ARBEITSAUFTRÄGE >>
1. In welcher Region ist die Partei, deren Vertreter im Interview über den Irak unter der US-Besatzung spricht, vor allem aktiv?
2. Fasse im Interview über den Irak unter der US-Besatzung den Absatz, der mit „In Kirkuk wurden Kurden“ beginnt, als knappe Liste zusammen und behalte dabei seine wichtigsten Aussagen bei.
3. Führe das Interview über den Irak unter der US-Besatzung im Anschluss an seinen letzten Satz fort.
== ARTIKEL ==
Irak unter der US-Besatzung
“Solidarität” sprach mit Woria Ahmadi von der “Arbeiterbeiterkommunistischen Partei des Irak” (AKP). Die AKP ist vor allem in den kurdischen Autonomie-Gebieten im Norden des Irak aktiv. Das Interview führte Claus Ludwig
Du hast schon lange gegen das Saddam-Regime im Irak gekämpft. Was denkst du jetzt nach dessen Sturz?
Ich habe sehr gemischte Gefühle. Ich sehe die Statuen von Saddam stürzen. Davon habe ich lange geträumt. Doch dafür wurden Tausende Menschen getötet. So haben wir uns den Sturz von Saddam nicht vorgestellt.
Gibt es unter der US-Besatzung eine Chance auf Verbesserung der Situation?
Die Kräfte, die stark und vorbereitet sind oder von außen Unterstützung bekommen, verheissen nichts Gutes, sondern werden dem Irak nur eine düstere Zukunft bieten können. Darunter verstehe ich die Islamisten und auch die nationalistischen Kräfte. Die US- und britischen Besatzungstruppen können und wollen den Irak nicht entwickeln oder Sicherheit schaffen. Auf der anderen Seite wurde wenig davon berichtet, dass es auch Selbstorganisation von fortschrittlichen Kräften gibt. So gab es in Mosul den Versuch von kurdisch-nationalistischen Kräften, Kämpfe zwischen kurdischer und arabischer Bevölkerung anzuheizen. Es wurde geschossen, einige Dutzend Menschen wurden getötet. Doch sowohl Araber als auch Kurden widersetzten sich dieser reaktionären, nationalistischen Spaltung. Auch unsere Leute setzten sich für ein Ende der Auseinandersetzungen ein. Diese konnten nach einem Tag gestoppt werden.
In Kirkuk wurden Kurden, die vor Jahren vom Saddam-Regime aus ihren Häusern vertrieben wurden, von den Peschmerga [kurdische Guerilla] ermutigt, sich ihre alten Häuser wieder anzueignen und die neuen arabischen Bewohner zu vertreiben. Interessanterweise lehnten viele Kurden das ab und meinten, dass die Kämpfe ein Ende haben müssen. In Kirkuk konnten nationalistische Konflikte verhindert werden. Unsere Partei steht für die gemeinsame Verteidigung von Arabern und Kurden gegen Verfolgung und nationalistische Ausschreitungen. Zur Not können wir für diese Selbstverteidigung auch bewaffnete Kräfte einsetzen.
Die kurdischen Parteien KDP und PUK haben den Einmarsch der US-Truppen militärisch unterstützt. Was denkt die Masse der Menschen in Kurdistan und welche Haltung nimmt deine Organisation ein?
===
== AUFGEFÜHRTE EINTRÄGE ==
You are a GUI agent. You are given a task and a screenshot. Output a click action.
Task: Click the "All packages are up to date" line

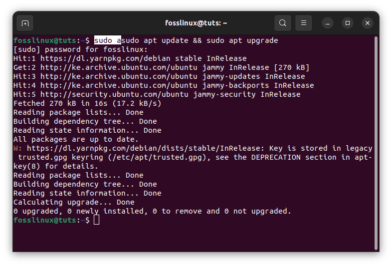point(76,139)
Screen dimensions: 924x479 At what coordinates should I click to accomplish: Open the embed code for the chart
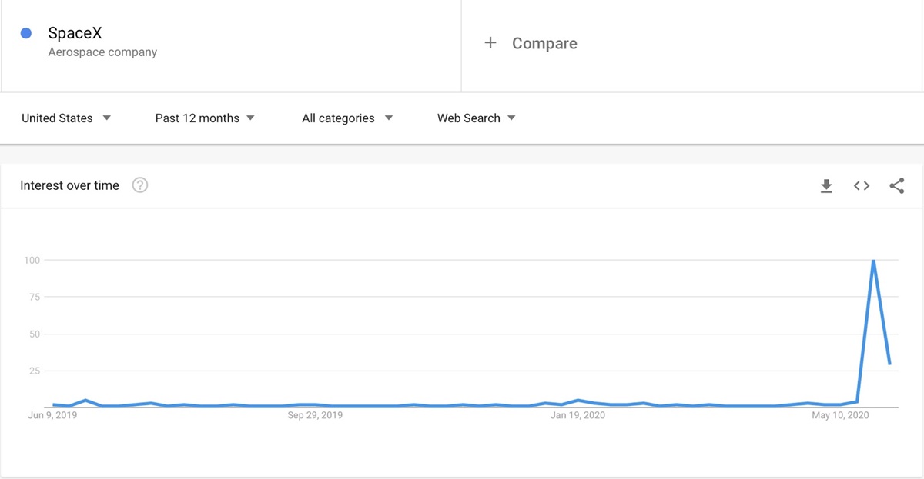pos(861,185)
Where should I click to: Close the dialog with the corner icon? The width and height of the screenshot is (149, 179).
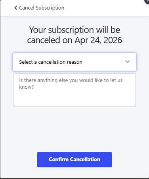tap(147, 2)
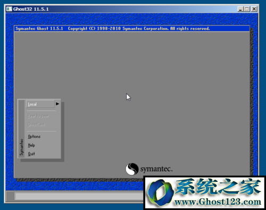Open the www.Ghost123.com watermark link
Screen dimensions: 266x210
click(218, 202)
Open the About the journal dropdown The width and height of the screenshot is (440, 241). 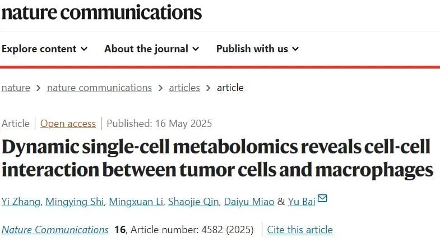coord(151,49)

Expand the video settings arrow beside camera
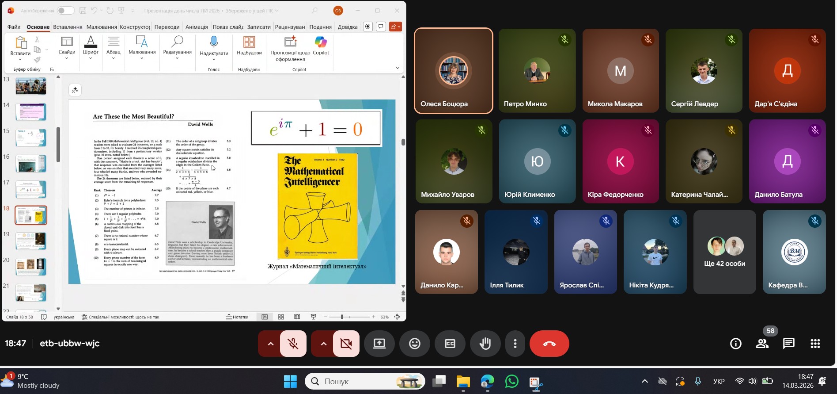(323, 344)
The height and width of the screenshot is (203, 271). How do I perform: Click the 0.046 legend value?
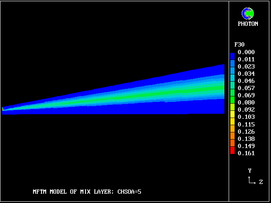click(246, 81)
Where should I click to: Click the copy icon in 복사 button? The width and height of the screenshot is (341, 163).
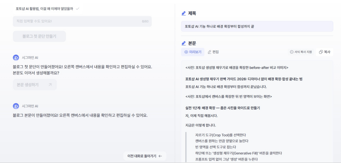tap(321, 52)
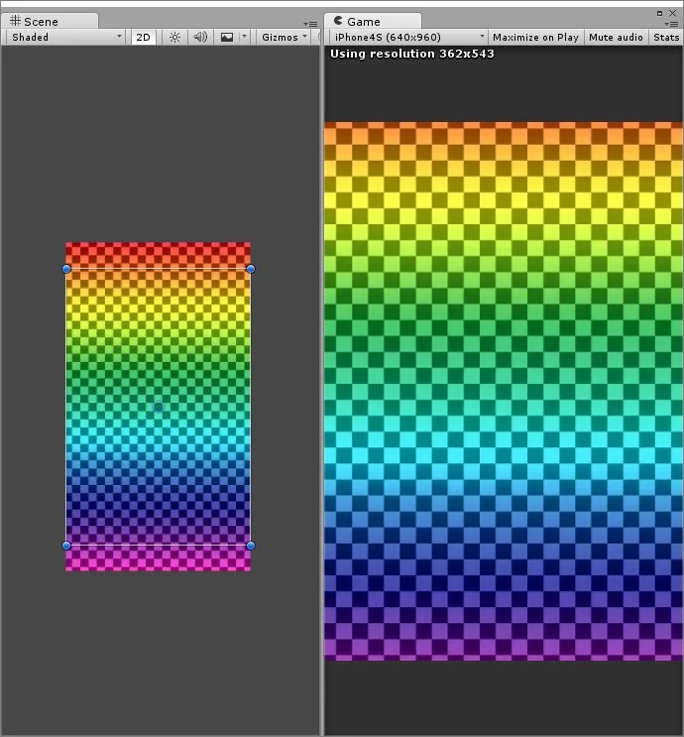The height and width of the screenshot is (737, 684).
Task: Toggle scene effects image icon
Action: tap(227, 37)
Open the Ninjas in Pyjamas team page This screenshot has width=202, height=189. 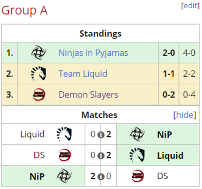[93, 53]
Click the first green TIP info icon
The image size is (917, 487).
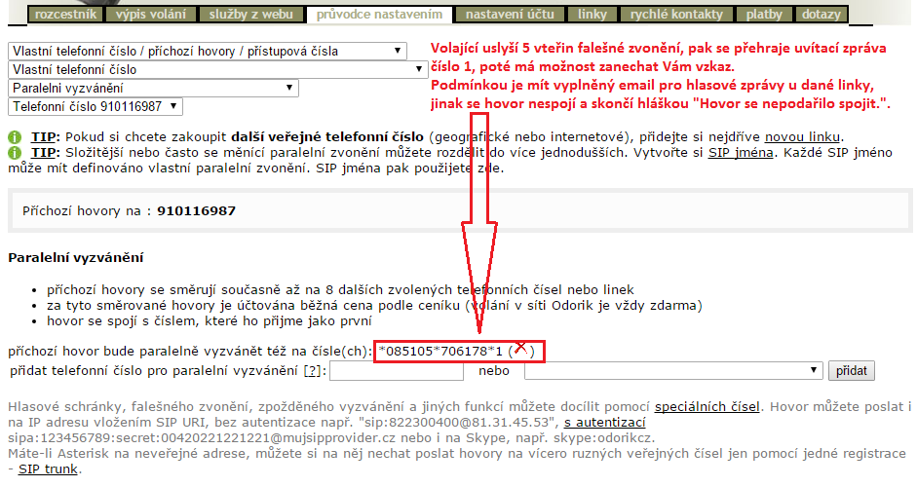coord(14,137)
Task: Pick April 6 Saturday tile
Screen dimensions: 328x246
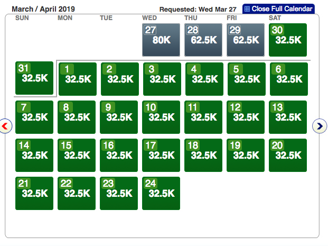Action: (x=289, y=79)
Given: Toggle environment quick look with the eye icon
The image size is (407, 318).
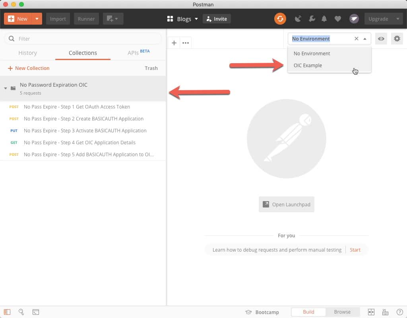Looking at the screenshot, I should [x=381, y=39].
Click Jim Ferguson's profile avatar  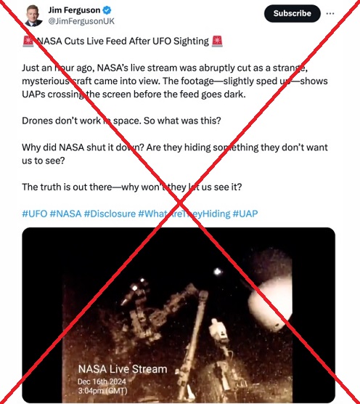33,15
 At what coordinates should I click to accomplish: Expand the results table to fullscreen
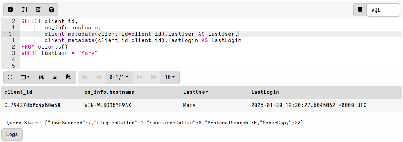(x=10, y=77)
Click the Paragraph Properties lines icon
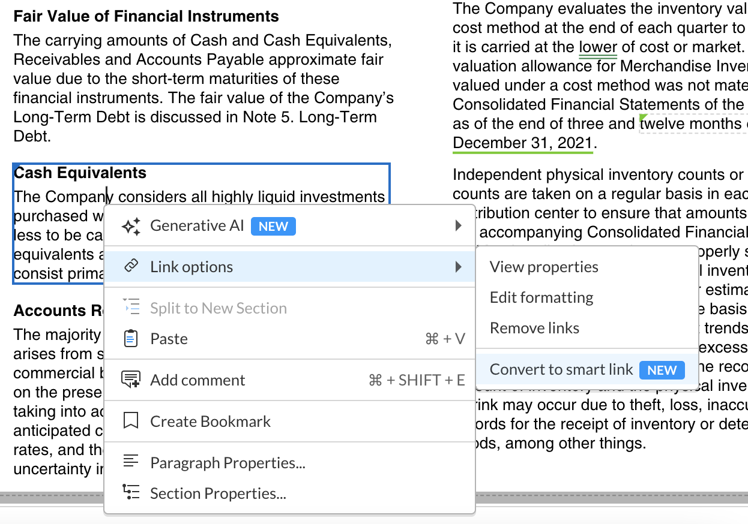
===
ANTWORTEN JE AUFGABE >>
1. In den kurdischen Autonomie-Gebieten im Norden des Irak.

2.
- In Kirkuk ermutigten die Peschmerga Kurden, die vor Jahren vom Saddam-Regime vertrieben worden waren, sich ihre alten Häuser wieder anzueignen und die neuen arabischen Bewohner zu vertreiben.
- Viele Kurden lehnten das ab und forderten ein Ende der Kämpfe.
- Dadurch konnten in Kirkuk nationalistische Konflikte verhindert werden.
- Die Partei des Interviewten tritt für die gemeinsame Verteidigung von Arabern und Kurden gegen Verfolgung und nationalistische Ausschreitungen ein.
- Notfalls setzt sie dafür auch bewaffnete Kräfte ein.

3.
Ich habe keinen gesprochen, der nicht froh darüber ist, dass Saddam weg ist. Viele, vor allem in Kurdistan, haben sich keine Gedanken darüber gemacht, was danach kommen soll. KDP und PUK haben eine riesige Medien-Kampagne gestartet, um den Leuten einzureden, dass die USA als Befreier kommen würden.
Die Katastrophe von 1991, als die US-Regierung den kurdischen Aufstand ermutigte und dann dem Regime erlaubte, den Aufstand zu zerschlagen, wurde als Fehler bezeichnet, der sich nicht wiederholen würde.
Die Identifikation mit den USA ging so weit, dass die Peschmerga beim Einrücken in Kirkuk erklärten, sie wären nicht als Peschmerga dort, sondern als Teil der US-Truppen. Man muss sich das vorstellen: 20 Jahre lang kämpfen sie für ein freies Kurdistan und beschränken sich dann darauf, Hilfstruppen der USA zu sein und ordnen sich deren Plänen unter.
Sie hoffen darauf, einen Teil der “Beute” zu bekommen, einen eigenen Staat und vor allem Teile der Ölindustrie. Doch das ist sehr fraglich.
Was sind eure Forderungen in der jetzigen Situation betreffen Irak und Kurdistan. Welche Aufgaben seht ihr für die Linke im Irak?
Erst einmal müssen die britischen und US-amerikanischen bedingungslos abgezogen werden. In Bezug auf Kurdistan haben wir uns immer für das Selbstbestimmungsrecht, für das Recht auf einen eigenen Staat ohne die Besatzungstruppen aber auch ohne die Parteimilizen der KDP und PUK eingesetzt. Dazu wäre die volle Informations-, Organisations- und Pressefreiheit nötig gewesen, um eine demokratische Diskussion über die Zukunft Kurdistans zu führen.
Wir fordern zwar das Recht der Kurden auf einen eigenen Staat, das heisst jedoch nicht, dass wir das in jedem Fall für die beste Option halten. Jetzt, wo Saddam weg ist, schlagen wir keine Lostrennung Kurdistans vor.
Wir kämpfen für einen irakischen Staat, der nicht religiös orientiert ist, mit gleichen Rechten für alle religiösen und nationalen Gruppen, ohne jede Diskriminierung.
Wir fordern die Gleiberechtigung von Männern und Frauen. Die Masse der Bevölkerung muss über die Reichtümer des Landes verfügen können, das Recht auf Schule und Ausbildung für Kinder und Jugendliche ist zu gewährleisten.
Mit den Besatzungstruppen und den verschiedenen religiös-fundamentalistischen und nationalistischen Kräften gibt es viele Gegner einer Lösung im Interesse der Mehrheit der Bevölkerung, deswegen wird der Kampf schwer, aber es gibt keine Alternative dazu.